(Exercise passage)
- Born: January 17, 1898 Belgrade
- Died: November 13, 1972 (aged 74)
- Occupation: Librarian

= Lela Mevorah =

Serbian librarian (1898–1972)

Lela A. Mevorah (17 January 1898 – 13 November 1972) was a Serbian librarian and head of the Central Medical Library at the University of Belgrade Faculty of Medicine.

Mevorah was born in Belgrade to a Jewish family, the youngest of the four children and only daughter of Avram Mevorah, who worked in the Royal Currency Exchange with his father, and Esther (Koen) Mevorah, who formerly ran a wholesale store with her sister. In World War I, Lela Mevorah volunteered as a nurse at the age of sixteen. Her brothers served in the Royal Serbian Army. She completed high school in Nice, France. Her father did not permit her to study medicine, but she did study philosophy in Paris.

In World War II, Mevorah's father and two of her brothers were killed by Nazis in the Holocaust. Her brother Moše, then a lieutenant colonel in the Royal Yugoslav Army, was captured in 1941 and interned in a German POW camp, where he painted portraits of over 600 fellow prisoners. Lela Mevorah was herself captured in 1941 and interned in camps in Albania and Italy. In 1943, following Mussolini's death, the prisoners at Ferramonti di Tarsia were released, and Mevorah spent the rest of the war in Asti before returning to Serbia.

In 1946 the Central Medical Library was founded by Dr. Matija Ambrozić, who ran the library alone until Mevorah joined him there in 1947. Soon, she was appointed head of the Library, a post she held until her death in 1972.
(End Exercise passage)
(Dataset)
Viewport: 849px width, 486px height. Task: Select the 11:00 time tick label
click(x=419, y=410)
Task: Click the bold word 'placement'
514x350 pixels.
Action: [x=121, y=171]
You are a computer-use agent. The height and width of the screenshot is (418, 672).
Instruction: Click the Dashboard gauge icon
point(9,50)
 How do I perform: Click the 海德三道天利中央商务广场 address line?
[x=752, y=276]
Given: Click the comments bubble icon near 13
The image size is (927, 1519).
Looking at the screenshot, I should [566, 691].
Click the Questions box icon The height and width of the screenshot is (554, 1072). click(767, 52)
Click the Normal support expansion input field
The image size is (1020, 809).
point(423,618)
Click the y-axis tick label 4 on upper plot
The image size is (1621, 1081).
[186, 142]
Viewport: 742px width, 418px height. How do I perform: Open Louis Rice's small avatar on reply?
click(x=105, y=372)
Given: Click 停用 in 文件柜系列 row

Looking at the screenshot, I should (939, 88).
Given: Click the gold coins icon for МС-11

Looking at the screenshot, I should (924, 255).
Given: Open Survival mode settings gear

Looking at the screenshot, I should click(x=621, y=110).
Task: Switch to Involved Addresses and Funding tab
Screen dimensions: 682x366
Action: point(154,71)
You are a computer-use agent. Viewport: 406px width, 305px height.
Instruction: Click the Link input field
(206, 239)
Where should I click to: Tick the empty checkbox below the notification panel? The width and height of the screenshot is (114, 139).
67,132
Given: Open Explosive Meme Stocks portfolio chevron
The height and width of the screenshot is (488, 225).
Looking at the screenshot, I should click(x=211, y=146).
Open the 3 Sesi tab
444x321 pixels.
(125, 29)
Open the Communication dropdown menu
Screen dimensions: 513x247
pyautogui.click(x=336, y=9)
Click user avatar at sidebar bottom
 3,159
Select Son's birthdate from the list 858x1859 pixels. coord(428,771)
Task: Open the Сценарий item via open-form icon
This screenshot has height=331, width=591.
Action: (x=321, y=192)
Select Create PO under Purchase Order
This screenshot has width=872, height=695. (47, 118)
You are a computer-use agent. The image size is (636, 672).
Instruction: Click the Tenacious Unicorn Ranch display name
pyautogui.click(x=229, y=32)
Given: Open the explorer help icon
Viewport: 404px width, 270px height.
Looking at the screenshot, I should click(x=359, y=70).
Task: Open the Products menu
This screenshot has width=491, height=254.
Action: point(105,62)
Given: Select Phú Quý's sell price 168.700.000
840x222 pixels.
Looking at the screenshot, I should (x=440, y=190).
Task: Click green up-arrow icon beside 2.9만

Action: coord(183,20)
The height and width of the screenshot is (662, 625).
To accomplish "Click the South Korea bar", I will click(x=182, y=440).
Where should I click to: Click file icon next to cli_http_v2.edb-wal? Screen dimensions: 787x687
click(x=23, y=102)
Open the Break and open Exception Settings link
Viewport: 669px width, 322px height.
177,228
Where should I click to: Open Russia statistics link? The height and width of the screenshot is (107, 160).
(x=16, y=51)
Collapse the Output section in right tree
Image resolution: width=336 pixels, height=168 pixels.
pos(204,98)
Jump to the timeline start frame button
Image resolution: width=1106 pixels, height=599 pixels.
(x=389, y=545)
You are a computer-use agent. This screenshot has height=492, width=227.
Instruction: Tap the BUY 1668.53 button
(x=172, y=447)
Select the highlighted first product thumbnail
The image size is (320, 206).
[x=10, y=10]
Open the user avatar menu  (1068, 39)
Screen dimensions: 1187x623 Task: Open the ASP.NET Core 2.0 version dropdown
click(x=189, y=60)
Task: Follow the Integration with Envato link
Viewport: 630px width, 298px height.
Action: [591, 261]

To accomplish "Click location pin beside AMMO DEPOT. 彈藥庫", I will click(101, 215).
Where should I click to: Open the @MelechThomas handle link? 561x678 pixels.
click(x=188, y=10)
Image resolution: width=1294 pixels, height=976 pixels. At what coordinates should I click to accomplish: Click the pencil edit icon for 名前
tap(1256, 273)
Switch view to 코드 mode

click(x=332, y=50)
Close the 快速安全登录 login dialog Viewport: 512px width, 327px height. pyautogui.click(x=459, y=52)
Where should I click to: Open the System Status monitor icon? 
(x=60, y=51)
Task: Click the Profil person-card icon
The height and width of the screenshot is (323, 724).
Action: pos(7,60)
(End Dataset)
Please continue the biography of Lela Mevorah, picking up right after its final sentence.

The books of the University of Belgrade Faculty of Medicine were destroyed in the April 1941 Nazi bombing of the city. Materials for the new Library initially came from books liberated from the Germans by the National Liberation Army and donors including the United Jugoslav Fund from America, the World Health Organization, the British Council, the American Library in Belgrade, the embassy of France, and French scientists. By 1959 the Library had built a collection of 15,000 books and 850 journals.

Mevorah was cognizant of the need and the difficulties of accumulating current medical materials in a country with limited resources. In 1962 she wrote, "Diseases do not know borders; furthermore, progress and new methods of treatment should not know them either. Innovation should be accessible at the same time to a scientist as well as a physician lost in some remote area." She created a library bulletin about future publications in order to assist libraries with purchasing current materials with limited budgets. With her language skills she was able to assist doctors and students with foreign language materials.